Copy out every item below word for word, keeping each line and its order unchanged.

- Records for this task
** begin **
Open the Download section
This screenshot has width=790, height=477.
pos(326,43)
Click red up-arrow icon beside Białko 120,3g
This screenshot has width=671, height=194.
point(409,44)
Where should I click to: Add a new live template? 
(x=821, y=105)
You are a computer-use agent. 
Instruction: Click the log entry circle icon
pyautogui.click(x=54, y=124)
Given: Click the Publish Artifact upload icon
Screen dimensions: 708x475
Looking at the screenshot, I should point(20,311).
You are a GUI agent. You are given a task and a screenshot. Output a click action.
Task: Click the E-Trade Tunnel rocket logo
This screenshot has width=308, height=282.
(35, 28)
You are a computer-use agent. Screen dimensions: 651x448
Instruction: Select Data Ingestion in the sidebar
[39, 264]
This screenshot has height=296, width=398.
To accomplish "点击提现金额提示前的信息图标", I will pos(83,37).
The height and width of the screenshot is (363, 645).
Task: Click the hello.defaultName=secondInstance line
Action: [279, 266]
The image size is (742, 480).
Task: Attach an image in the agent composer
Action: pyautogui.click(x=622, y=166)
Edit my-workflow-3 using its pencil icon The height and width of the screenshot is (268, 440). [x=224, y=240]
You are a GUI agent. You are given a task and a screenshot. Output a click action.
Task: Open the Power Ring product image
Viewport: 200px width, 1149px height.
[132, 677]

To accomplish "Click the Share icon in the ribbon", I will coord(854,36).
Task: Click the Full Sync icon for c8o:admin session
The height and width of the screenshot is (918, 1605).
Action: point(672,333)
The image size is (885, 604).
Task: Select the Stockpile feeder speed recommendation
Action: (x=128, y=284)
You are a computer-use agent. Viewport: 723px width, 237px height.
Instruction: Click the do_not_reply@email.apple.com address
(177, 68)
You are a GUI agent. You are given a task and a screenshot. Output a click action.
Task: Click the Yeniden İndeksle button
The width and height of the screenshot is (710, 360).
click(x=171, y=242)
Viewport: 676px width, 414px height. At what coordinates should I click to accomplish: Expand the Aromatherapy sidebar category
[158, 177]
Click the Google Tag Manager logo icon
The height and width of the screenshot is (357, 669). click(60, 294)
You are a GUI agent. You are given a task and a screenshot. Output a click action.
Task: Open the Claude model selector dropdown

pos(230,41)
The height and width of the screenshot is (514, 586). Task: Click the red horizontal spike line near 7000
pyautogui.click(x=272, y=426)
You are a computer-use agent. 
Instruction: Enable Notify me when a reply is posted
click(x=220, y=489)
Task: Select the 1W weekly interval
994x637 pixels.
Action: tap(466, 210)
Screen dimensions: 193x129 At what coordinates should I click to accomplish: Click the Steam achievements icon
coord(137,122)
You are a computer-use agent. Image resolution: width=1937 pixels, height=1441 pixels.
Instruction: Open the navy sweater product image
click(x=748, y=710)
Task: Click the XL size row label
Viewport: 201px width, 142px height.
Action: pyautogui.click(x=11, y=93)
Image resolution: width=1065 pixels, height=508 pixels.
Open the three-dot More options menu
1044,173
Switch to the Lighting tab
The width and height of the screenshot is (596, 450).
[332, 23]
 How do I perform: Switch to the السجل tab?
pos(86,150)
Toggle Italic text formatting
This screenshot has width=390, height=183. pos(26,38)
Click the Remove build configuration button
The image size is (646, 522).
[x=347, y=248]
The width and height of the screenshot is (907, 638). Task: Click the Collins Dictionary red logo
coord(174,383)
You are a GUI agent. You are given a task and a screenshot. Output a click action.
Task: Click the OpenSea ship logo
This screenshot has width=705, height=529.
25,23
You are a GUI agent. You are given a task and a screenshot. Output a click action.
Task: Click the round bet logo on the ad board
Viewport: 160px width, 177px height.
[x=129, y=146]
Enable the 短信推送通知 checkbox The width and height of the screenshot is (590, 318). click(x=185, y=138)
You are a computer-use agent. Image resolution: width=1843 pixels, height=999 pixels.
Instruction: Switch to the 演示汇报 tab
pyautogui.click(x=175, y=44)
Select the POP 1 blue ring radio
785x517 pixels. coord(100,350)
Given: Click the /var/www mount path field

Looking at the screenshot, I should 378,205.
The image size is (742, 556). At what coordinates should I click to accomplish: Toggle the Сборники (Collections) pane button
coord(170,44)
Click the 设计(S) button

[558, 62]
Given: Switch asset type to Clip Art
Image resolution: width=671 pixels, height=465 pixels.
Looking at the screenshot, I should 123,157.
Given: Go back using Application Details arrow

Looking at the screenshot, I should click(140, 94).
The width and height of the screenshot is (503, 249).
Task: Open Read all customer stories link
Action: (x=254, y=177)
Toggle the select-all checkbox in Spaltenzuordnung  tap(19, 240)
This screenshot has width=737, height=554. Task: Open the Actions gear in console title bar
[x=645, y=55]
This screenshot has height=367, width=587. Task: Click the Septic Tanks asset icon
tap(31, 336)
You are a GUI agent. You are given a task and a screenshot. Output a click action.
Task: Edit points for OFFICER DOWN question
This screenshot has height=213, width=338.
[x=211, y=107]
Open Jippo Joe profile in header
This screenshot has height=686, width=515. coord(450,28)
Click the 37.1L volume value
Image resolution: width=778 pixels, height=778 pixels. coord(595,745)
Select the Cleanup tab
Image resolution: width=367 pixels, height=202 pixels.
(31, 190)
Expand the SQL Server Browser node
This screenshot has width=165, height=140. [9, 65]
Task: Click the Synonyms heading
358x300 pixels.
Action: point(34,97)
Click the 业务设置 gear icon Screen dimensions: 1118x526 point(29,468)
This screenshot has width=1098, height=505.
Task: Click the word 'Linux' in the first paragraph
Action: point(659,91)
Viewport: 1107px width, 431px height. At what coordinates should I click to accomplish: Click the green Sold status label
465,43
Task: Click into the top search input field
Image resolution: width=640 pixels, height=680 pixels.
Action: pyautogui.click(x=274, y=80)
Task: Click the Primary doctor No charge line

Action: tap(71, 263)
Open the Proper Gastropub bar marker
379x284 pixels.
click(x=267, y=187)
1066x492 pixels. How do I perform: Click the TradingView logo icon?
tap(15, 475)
** end **
- Full output
Open the Download section
This screenshot has width=790, height=477.
pos(326,43)
Click red up-arrow icon beside Białko 120,3g
This screenshot has width=671, height=194.
point(409,44)
Where should I click to: Add a new live template? 
(x=821, y=105)
You are a computer-use agent. 
Instruction: Click the log entry circle icon
pyautogui.click(x=54, y=124)
Given: Click the Publish Artifact upload icon
Screen dimensions: 708x475
Looking at the screenshot, I should point(20,311).
You are a GUI agent. You are given a task and a screenshot. Output a click action.
Task: Click the E-Trade Tunnel rocket logo
This screenshot has width=308, height=282.
(35, 28)
You are a computer-use agent. Screen dimensions: 651x448
Instruction: Select Data Ingestion in the sidebar
[39, 264]
This screenshot has height=296, width=398.
To accomplish "点击提现金额提示前的信息图标", I will pos(83,37).
The height and width of the screenshot is (363, 645).
Task: Click the hello.defaultName=secondInstance line
Action: [279, 266]
The image size is (742, 480).
Task: Attach an image in the agent composer
Action: pyautogui.click(x=622, y=166)
Edit my-workflow-3 using its pencil icon The height and width of the screenshot is (268, 440). [x=224, y=240]
You are a GUI agent. You are given a task and a screenshot. Output a click action.
Task: Open the Power Ring product image
Viewport: 200px width, 1149px height.
[132, 677]

To accomplish "Click the Share icon in the ribbon", I will coord(854,36).
Task: Click the Full Sync icon for c8o:admin session
The height and width of the screenshot is (918, 1605).
Action: point(672,333)
The image size is (885, 604).
Task: Select the Stockpile feeder speed recommendation
Action: (x=128, y=284)
You are a computer-use agent. Viewport: 723px width, 237px height.
Instruction: Click the do_not_reply@email.apple.com address
(177, 68)
You are a GUI agent. You are given a task and a screenshot. Output a click action.
Task: Click the Yeniden İndeksle button
The width and height of the screenshot is (710, 360).
click(x=171, y=242)
Viewport: 676px width, 414px height. At what coordinates should I click to accomplish: Expand the Aromatherapy sidebar category
[158, 177]
Click the Google Tag Manager logo icon
The height and width of the screenshot is (357, 669). click(60, 294)
You are a GUI agent. You are given a task and a screenshot. Output a click action.
Task: Open the Claude model selector dropdown

pos(230,41)
The height and width of the screenshot is (514, 586). Task: Click the red horizontal spike line near 7000
pyautogui.click(x=272, y=426)
You are a computer-use agent. 
Instruction: Enable Notify me when a reply is posted
click(x=220, y=489)
Task: Select the 1W weekly interval
994x637 pixels.
Action: tap(466, 210)
Screen dimensions: 193x129 At what coordinates should I click to accomplish: Click the Steam achievements icon
coord(137,122)
You are a computer-use agent. Image resolution: width=1937 pixels, height=1441 pixels.
Instruction: Open the navy sweater product image
click(x=748, y=710)
Task: Click the XL size row label
Viewport: 201px width, 142px height.
Action: pyautogui.click(x=11, y=93)
Image resolution: width=1065 pixels, height=508 pixels.
Open the three-dot More options menu
1044,173
Switch to the Lighting tab
The width and height of the screenshot is (596, 450).
[332, 23]
 How do I perform: Switch to the السجل tab?
pos(86,150)
Toggle Italic text formatting
This screenshot has width=390, height=183. pos(26,38)
Click the Remove build configuration button
The image size is (646, 522).
[x=347, y=248]
The width and height of the screenshot is (907, 638). Task: Click the Collins Dictionary red logo
coord(174,383)
You are a GUI agent. You are given a task and a screenshot. Output a click action.
Task: Click the OpenSea ship logo
This screenshot has width=705, height=529.
25,23
You are a GUI agent. You are given a task and a screenshot. Output a click action.
Task: Click the round bet logo on the ad board
Viewport: 160px width, 177px height.
[x=129, y=146]
Enable the 短信推送通知 checkbox The width and height of the screenshot is (590, 318). click(x=185, y=138)
You are a computer-use agent. Image resolution: width=1843 pixels, height=999 pixels.
Instruction: Switch to the 演示汇报 tab
pyautogui.click(x=175, y=44)
Select the POP 1 blue ring radio
785x517 pixels. coord(100,350)
Given: Click the /var/www mount path field

Looking at the screenshot, I should 378,205.
The image size is (742, 556). At what coordinates should I click to accomplish: Toggle the Сборники (Collections) pane button
coord(170,44)
Click the 设计(S) button

[558, 62]
Given: Switch asset type to Clip Art
Image resolution: width=671 pixels, height=465 pixels.
Looking at the screenshot, I should 123,157.
Given: Go back using Application Details arrow

Looking at the screenshot, I should click(140, 94).
The width and height of the screenshot is (503, 249).
Task: Open Read all customer stories link
Action: (x=254, y=177)
Toggle the select-all checkbox in Spaltenzuordnung  tap(19, 240)
This screenshot has width=737, height=554. Task: Open the Actions gear in console title bar
[x=645, y=55]
This screenshot has height=367, width=587. Task: Click the Septic Tanks asset icon
tap(31, 336)
You are a GUI agent. You are given a task and a screenshot. Output a click action.
Task: Edit points for OFFICER DOWN question
This screenshot has height=213, width=338.
[x=211, y=107]
Open Jippo Joe profile in header
This screenshot has height=686, width=515. coord(450,28)
Click the 37.1L volume value
Image resolution: width=778 pixels, height=778 pixels. coord(595,745)
Select the Cleanup tab
Image resolution: width=367 pixels, height=202 pixels.
(31, 190)
Expand the SQL Server Browser node
This screenshot has width=165, height=140. [9, 65]
Task: Click the Synonyms heading
358x300 pixels.
Action: point(34,97)
Click the 业务设置 gear icon Screen dimensions: 1118x526 point(29,468)
This screenshot has width=1098, height=505.
Task: Click the word 'Linux' in the first paragraph
Action: point(659,91)
Viewport: 1107px width, 431px height. At what coordinates should I click to accomplish: Click the green Sold status label
465,43
Task: Click into the top search input field
Image resolution: width=640 pixels, height=680 pixels.
Action: pyautogui.click(x=274, y=80)
Task: Click the Primary doctor No charge line

Action: tap(71, 263)
Open the Proper Gastropub bar marker
379x284 pixels.
click(x=267, y=187)
1066x492 pixels. How do I perform: Click the TradingView logo icon?
tap(15, 475)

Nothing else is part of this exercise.